Buenos Aires. Es war − noch einmal − die ganz große Oper. Ein ganzes Fußballstadion füllte sich mit 50.000 Menschen und Tausenden Fahnen in den Nationalfarben weiß und himmelblau. Ein Steg führte von der Hauptbühne weit hinein in das Menschenmeer im Estadio Juan Domingo Perón. Von dort aus konnte die Kandidatin der Bürgerunion ganz nahe zu den Menschen sprechen, die sie lieben, immer noch, trotz alledem, was die Medien fast täglich berichten, seitdem sie vor fast zwei Jahren die Macht abgeben musste über Argentinien.

Fünf Strafverfahren hat Cristina Kirchner heute am Hals, die Vorwürfe lauten auf Korruption, Währungsmanipulationen und sogar Vaterlandsverrat. Spitzenbeamte aus ihrer Regierung sitzen in Haft ebenso wie persönliche Finanzberater ihrer Familie. Für die 64-jährige Kirchner folgen die Staatsanwälte dem neuen politischen Wind. Und Millionen Bürger scheinen ihr das zu glauben. Im August gelang es der Ex-Präsidentin, bei den Vorwahlen in der größten Provinz des Landes zu gewinnen, hauchdünn vor dem Kandidaten der Regierung. Als die Demoskopen dieses Comeback prognostizierten, wurden die Finanzmärkte nervös, und der lange stabile Peso kam ins Rutschen. Doch nun rutscht nichts mehr. Die Wechselkurse sind so robust wie die Voraussagen der Demoskopen, die ankündigen, dass der große Sieger am Sonntag Mauricio Macri heißen wird.
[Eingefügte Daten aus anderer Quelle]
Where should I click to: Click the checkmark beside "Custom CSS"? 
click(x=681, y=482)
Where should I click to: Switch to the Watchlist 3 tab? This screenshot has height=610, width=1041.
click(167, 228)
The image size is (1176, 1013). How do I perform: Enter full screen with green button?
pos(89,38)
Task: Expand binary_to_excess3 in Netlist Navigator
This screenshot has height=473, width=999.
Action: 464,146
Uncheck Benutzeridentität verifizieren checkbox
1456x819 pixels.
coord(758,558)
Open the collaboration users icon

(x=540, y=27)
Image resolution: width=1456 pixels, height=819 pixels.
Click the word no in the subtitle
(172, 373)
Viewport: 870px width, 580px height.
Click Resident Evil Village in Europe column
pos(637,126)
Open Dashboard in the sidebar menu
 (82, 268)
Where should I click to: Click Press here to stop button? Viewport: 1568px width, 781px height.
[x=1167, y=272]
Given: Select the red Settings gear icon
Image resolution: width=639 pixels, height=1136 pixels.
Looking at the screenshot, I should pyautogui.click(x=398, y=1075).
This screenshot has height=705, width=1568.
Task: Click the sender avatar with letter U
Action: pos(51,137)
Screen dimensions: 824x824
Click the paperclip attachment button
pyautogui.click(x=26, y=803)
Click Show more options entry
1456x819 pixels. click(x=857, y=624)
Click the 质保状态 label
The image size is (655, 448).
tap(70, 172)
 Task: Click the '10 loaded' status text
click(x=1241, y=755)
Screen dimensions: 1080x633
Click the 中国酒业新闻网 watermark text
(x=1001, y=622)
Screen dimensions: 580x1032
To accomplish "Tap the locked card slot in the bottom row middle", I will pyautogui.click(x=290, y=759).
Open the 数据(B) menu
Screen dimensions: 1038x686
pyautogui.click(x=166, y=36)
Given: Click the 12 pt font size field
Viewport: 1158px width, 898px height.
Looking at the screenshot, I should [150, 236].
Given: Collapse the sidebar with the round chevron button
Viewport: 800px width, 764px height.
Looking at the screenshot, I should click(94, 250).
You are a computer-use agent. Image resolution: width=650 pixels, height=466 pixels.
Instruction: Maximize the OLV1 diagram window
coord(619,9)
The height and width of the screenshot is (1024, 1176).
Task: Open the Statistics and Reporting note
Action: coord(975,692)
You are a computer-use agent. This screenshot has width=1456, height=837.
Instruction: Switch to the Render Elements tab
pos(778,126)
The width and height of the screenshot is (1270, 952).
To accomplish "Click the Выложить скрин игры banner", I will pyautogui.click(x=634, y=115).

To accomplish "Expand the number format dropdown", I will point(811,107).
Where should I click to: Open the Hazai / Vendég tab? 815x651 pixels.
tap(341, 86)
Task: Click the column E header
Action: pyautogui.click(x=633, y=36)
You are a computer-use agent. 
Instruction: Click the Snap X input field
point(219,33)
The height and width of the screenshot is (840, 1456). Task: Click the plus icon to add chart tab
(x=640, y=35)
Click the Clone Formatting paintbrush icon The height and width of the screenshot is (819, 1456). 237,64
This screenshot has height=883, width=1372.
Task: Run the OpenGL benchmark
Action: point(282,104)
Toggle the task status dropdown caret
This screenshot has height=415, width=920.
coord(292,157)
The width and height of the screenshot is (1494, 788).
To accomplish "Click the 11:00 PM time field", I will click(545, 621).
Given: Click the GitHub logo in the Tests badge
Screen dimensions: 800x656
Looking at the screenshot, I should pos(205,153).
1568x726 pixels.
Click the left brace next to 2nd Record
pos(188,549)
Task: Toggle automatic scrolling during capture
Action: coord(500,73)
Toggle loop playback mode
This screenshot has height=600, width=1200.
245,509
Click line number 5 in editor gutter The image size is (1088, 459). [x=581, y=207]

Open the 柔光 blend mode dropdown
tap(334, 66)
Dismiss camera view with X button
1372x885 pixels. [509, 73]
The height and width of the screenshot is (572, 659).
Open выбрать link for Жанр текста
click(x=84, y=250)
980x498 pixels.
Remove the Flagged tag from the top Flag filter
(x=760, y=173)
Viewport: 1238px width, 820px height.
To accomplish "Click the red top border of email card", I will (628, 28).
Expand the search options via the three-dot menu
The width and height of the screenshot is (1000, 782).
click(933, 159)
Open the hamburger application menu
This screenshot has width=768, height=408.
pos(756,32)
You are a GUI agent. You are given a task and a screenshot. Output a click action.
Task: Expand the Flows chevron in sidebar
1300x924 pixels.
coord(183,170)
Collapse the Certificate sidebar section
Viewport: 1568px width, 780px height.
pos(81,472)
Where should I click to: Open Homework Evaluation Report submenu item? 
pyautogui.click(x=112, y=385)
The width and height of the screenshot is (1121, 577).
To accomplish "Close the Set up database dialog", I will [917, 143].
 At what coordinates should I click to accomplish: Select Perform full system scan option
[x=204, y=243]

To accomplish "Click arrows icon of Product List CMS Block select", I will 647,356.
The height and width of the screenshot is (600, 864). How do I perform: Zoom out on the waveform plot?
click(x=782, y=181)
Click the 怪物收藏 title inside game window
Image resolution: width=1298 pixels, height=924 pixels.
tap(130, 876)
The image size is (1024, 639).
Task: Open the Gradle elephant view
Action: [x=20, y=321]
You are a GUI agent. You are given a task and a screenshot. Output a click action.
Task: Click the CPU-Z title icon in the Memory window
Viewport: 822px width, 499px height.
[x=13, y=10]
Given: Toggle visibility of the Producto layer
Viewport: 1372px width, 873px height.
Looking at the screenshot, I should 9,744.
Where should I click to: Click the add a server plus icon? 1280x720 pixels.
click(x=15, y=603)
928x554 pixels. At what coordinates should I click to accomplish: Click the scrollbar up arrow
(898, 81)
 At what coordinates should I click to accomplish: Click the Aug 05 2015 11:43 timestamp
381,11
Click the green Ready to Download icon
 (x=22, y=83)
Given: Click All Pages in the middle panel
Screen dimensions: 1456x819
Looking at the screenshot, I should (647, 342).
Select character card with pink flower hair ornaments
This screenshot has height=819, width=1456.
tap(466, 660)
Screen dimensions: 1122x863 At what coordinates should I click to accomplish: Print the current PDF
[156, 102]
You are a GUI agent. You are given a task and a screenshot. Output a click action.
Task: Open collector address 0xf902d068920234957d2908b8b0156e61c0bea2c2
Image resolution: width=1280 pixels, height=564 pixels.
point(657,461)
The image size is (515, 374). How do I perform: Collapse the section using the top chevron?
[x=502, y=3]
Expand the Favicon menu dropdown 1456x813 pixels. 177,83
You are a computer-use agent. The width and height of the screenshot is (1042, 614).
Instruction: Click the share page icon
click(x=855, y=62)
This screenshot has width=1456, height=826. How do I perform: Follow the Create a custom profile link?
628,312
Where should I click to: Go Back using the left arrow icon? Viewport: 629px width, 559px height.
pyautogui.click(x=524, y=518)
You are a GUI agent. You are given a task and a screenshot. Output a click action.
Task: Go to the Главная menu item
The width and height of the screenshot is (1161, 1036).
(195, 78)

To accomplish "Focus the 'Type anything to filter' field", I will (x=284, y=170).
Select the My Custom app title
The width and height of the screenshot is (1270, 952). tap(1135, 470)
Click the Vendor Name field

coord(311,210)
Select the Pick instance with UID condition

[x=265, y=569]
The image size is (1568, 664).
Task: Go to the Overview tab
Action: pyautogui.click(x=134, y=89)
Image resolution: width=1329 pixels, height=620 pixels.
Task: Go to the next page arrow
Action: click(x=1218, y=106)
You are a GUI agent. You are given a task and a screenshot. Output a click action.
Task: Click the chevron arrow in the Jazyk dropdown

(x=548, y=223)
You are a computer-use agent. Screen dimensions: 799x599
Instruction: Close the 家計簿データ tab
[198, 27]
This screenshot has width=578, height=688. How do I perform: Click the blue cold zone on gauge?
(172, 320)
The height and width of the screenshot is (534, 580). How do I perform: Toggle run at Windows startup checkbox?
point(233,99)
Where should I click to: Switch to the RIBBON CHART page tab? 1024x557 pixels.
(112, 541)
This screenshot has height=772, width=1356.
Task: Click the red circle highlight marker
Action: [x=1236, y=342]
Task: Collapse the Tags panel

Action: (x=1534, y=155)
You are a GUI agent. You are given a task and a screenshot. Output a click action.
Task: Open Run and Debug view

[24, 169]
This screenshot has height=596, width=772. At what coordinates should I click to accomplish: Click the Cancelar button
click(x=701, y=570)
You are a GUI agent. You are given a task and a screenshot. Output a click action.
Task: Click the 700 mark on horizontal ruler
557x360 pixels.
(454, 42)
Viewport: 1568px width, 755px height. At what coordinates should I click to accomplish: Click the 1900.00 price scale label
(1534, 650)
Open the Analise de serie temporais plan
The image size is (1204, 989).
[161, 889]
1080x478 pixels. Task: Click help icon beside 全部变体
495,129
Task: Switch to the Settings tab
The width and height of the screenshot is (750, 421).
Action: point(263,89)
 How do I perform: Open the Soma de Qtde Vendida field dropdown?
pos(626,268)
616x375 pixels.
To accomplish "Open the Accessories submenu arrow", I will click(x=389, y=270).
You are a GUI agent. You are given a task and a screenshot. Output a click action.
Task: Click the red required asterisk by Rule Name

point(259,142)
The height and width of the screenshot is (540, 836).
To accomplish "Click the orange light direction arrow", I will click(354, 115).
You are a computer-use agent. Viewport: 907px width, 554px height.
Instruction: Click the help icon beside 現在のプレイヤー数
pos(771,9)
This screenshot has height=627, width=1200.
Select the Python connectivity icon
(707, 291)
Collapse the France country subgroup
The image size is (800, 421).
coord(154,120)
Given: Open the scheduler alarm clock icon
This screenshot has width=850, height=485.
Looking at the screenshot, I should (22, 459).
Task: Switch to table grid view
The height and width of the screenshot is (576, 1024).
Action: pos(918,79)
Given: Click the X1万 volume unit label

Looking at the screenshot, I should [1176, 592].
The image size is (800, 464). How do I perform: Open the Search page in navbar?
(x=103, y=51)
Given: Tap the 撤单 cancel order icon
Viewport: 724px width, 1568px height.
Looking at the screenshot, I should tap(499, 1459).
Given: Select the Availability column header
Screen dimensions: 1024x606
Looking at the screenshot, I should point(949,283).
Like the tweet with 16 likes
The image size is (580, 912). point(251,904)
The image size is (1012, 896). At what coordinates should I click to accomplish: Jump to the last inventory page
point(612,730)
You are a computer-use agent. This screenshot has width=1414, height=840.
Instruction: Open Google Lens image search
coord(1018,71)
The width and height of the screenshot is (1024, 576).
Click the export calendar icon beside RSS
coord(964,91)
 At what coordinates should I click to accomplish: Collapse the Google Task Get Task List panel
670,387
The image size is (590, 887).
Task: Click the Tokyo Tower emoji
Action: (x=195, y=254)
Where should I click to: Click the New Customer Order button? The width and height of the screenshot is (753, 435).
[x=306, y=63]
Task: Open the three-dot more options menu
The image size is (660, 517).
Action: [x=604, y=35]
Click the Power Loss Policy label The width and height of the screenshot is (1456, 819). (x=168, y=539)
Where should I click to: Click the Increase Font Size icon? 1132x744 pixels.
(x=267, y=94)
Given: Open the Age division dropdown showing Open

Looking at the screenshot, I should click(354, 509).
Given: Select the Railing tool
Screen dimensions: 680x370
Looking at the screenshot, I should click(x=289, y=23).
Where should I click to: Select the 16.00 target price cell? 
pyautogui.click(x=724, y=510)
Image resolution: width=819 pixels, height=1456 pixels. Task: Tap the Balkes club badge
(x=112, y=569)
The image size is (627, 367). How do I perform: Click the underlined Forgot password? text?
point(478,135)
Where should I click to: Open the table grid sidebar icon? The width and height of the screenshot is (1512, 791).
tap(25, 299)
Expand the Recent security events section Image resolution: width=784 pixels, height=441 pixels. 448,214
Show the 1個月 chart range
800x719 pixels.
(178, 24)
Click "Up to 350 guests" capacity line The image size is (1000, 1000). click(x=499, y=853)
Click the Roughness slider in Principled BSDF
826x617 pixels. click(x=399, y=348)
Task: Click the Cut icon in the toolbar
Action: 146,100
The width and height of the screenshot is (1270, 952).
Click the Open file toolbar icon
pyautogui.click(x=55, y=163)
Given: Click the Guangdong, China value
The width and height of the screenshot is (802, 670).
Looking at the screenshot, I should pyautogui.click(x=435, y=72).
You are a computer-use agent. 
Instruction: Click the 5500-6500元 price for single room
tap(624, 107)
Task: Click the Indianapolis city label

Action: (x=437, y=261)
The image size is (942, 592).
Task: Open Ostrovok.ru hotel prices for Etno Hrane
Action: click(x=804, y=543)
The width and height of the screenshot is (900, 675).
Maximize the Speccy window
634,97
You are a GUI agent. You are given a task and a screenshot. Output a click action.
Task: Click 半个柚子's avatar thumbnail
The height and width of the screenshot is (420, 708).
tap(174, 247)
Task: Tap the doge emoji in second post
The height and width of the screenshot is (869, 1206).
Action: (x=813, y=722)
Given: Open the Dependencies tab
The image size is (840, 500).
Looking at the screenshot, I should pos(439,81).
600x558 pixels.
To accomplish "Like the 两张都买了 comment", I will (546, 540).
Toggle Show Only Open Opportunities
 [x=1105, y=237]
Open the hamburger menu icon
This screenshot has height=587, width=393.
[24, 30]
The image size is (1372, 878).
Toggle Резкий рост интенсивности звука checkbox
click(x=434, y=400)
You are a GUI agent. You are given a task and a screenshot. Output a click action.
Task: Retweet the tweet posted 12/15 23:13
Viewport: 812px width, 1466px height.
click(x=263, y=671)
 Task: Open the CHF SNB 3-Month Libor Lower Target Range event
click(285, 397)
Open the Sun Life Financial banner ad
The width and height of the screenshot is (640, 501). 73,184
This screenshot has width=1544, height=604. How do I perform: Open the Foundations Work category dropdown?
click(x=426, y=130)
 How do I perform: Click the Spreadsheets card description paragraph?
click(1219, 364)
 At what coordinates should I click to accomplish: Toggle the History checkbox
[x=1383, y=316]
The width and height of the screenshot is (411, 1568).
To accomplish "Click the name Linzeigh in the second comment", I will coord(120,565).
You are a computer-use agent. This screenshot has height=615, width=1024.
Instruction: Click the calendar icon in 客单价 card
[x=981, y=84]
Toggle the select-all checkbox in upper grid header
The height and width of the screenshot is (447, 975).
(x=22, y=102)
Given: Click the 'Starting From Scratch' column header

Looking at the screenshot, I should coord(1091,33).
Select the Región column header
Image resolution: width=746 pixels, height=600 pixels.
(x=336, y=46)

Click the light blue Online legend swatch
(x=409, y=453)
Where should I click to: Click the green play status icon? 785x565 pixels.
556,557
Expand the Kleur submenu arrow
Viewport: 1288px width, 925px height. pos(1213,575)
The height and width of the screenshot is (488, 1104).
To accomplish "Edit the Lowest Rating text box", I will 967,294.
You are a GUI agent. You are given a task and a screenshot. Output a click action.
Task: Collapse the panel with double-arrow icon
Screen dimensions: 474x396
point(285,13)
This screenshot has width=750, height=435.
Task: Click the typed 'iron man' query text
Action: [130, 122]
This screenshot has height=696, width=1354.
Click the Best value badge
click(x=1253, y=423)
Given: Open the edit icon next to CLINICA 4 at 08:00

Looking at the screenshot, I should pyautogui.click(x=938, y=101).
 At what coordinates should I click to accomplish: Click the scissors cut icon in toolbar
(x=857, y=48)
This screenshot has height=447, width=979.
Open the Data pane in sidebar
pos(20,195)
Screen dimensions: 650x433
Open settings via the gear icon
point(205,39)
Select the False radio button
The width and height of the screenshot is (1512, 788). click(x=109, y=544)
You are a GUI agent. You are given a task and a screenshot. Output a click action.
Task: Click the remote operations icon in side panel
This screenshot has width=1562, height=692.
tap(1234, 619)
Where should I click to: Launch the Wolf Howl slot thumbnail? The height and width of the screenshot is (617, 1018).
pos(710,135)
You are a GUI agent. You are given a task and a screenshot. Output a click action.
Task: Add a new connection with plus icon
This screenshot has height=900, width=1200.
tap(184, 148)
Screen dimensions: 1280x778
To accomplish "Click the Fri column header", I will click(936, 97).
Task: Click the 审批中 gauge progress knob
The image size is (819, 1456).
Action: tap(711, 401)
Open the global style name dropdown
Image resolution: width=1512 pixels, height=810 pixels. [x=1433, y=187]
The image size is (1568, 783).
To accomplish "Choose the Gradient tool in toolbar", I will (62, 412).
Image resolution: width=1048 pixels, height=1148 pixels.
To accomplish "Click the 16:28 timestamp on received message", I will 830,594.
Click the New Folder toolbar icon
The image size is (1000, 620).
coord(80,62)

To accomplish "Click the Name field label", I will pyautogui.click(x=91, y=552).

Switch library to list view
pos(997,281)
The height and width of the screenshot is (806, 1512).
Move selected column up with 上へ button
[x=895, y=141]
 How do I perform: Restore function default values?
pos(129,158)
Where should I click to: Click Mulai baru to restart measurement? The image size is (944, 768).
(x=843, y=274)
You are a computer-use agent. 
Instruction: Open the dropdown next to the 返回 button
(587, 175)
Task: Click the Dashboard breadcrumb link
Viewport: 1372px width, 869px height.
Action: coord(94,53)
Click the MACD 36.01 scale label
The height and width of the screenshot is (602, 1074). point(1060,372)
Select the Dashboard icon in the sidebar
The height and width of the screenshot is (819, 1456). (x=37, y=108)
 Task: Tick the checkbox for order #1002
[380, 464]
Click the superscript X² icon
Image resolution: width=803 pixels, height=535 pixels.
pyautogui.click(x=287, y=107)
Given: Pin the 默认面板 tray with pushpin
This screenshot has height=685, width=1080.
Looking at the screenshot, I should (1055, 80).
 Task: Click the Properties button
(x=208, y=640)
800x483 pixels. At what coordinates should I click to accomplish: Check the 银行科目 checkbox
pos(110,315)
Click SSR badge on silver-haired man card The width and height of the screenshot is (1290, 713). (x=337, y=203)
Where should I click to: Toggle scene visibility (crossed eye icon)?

Formell kandidiert die Ex-Präsidentin bei der Parlamentswahl um einen der drei Senatorenposten der Provinz Buenos Aires. Aber tatsächlich kämpft sie um ihre Zukunft im breiten Reigen des Peronismus. Sollte es ihr nicht gelingen, am Sonntag einen Sieg gegen den Regierungskandidaten einzufahren, dann dürfte die peronistische Machtmaschine die kapriziöse und intern wenig geliebte Parteilinke den Richtern überlassen und einen neuen Leader suchen, der die in mehrere Fraktionen zerfallene Bewegung wieder zu einen vermag. Mehrere Kandidaten haben sich bereits in Stellung gebracht.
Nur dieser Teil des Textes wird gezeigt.